## Exercise aim:
From the line that contains "At what coordinates should I click to accomplish: Click" down to the last line of the data below, restate every line word for word, skipping any images.

(Stored records)
━━━━━━━━━━━━━━━━━━━━━━━━━━━━━━

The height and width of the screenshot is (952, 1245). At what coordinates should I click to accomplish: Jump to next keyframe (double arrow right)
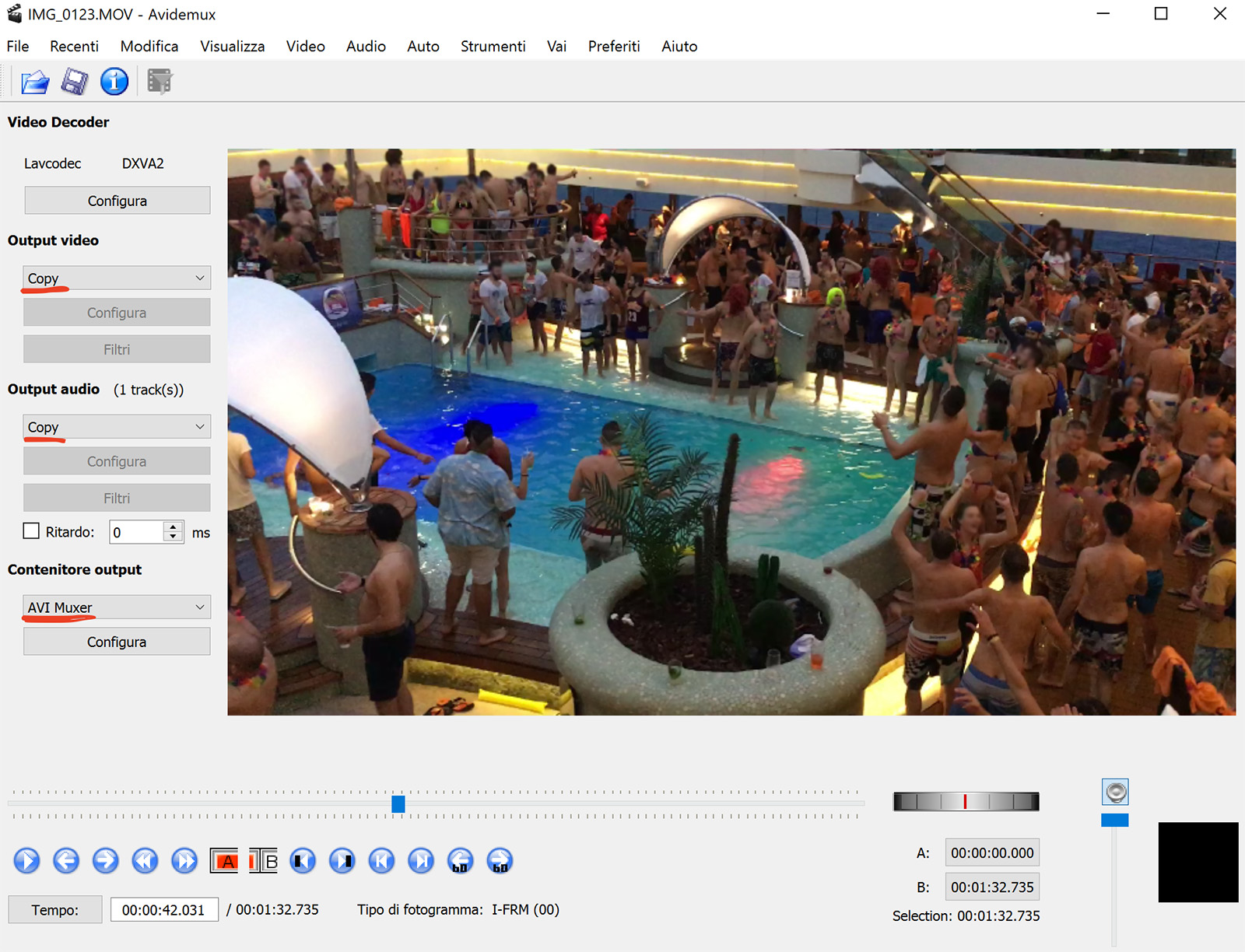point(184,861)
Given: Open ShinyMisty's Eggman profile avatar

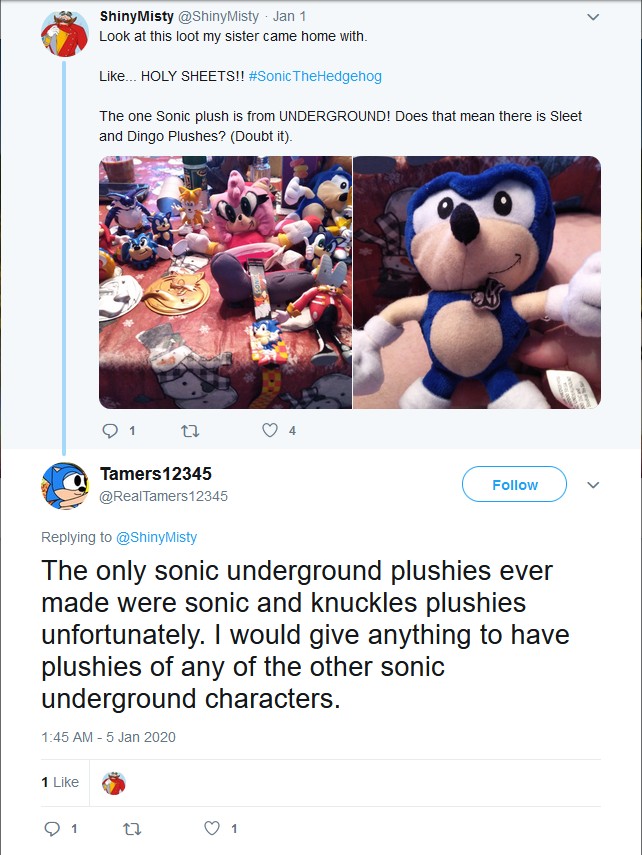Looking at the screenshot, I should tap(64, 34).
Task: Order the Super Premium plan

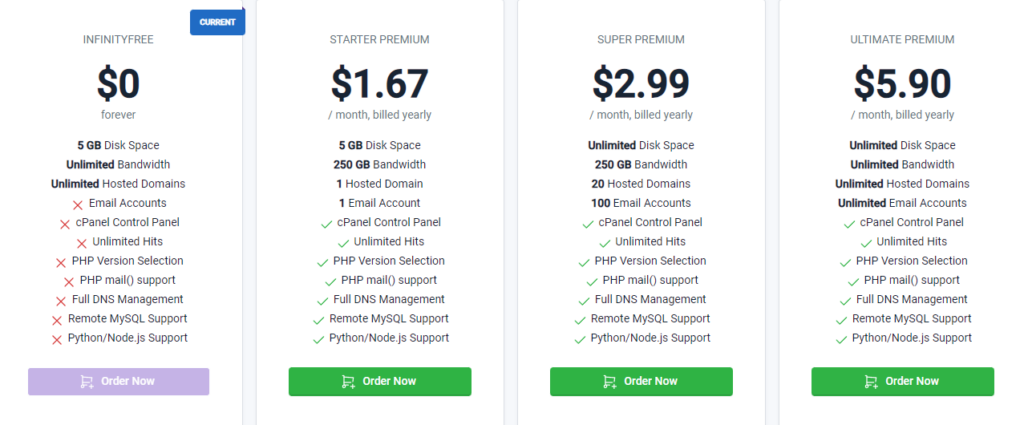Action: point(641,381)
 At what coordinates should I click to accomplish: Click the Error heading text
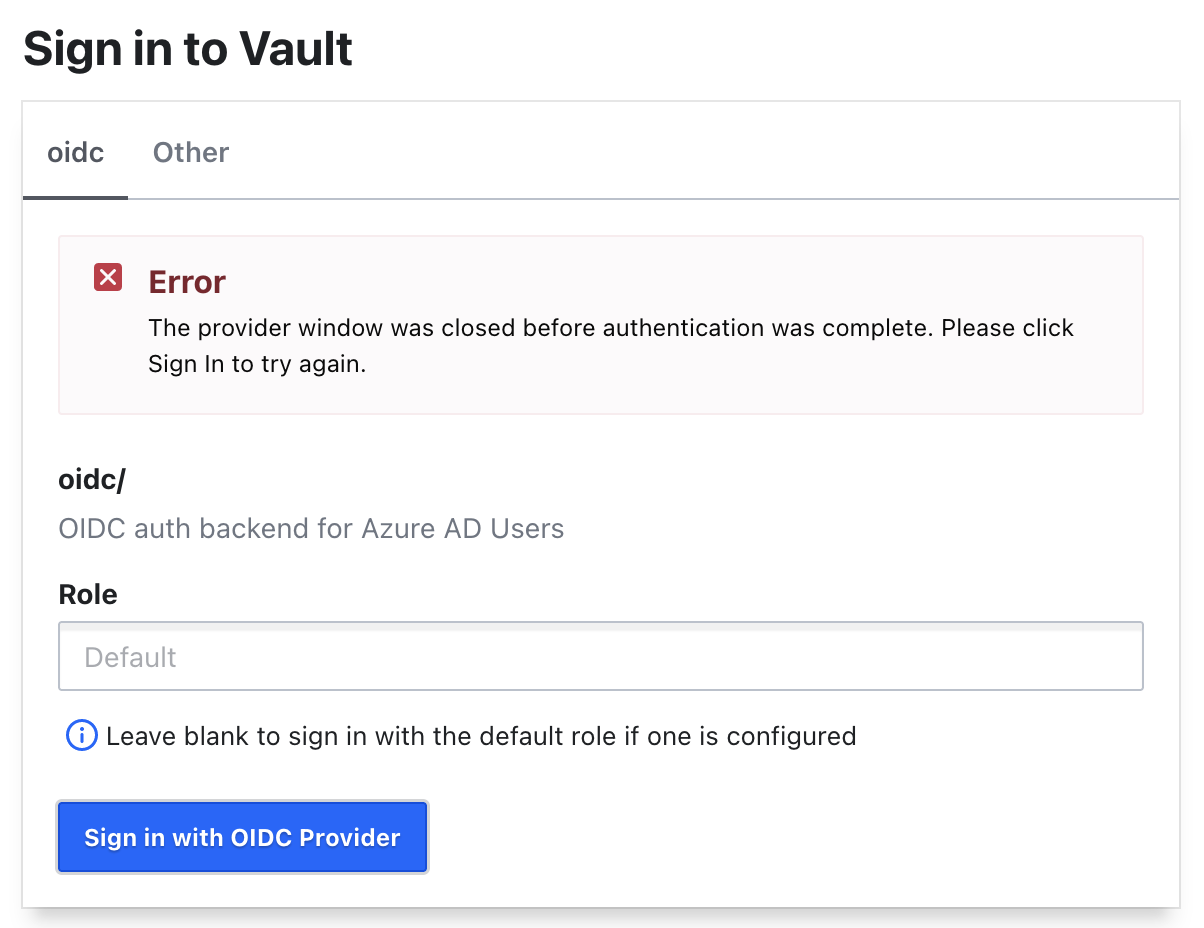point(186,281)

━━━━━━━━━━━━━━━━━━━━━━━━━━━━━━

## Answer to this problem:
 At what coordinates should I click to accomplish: Click the Error heading text
point(186,281)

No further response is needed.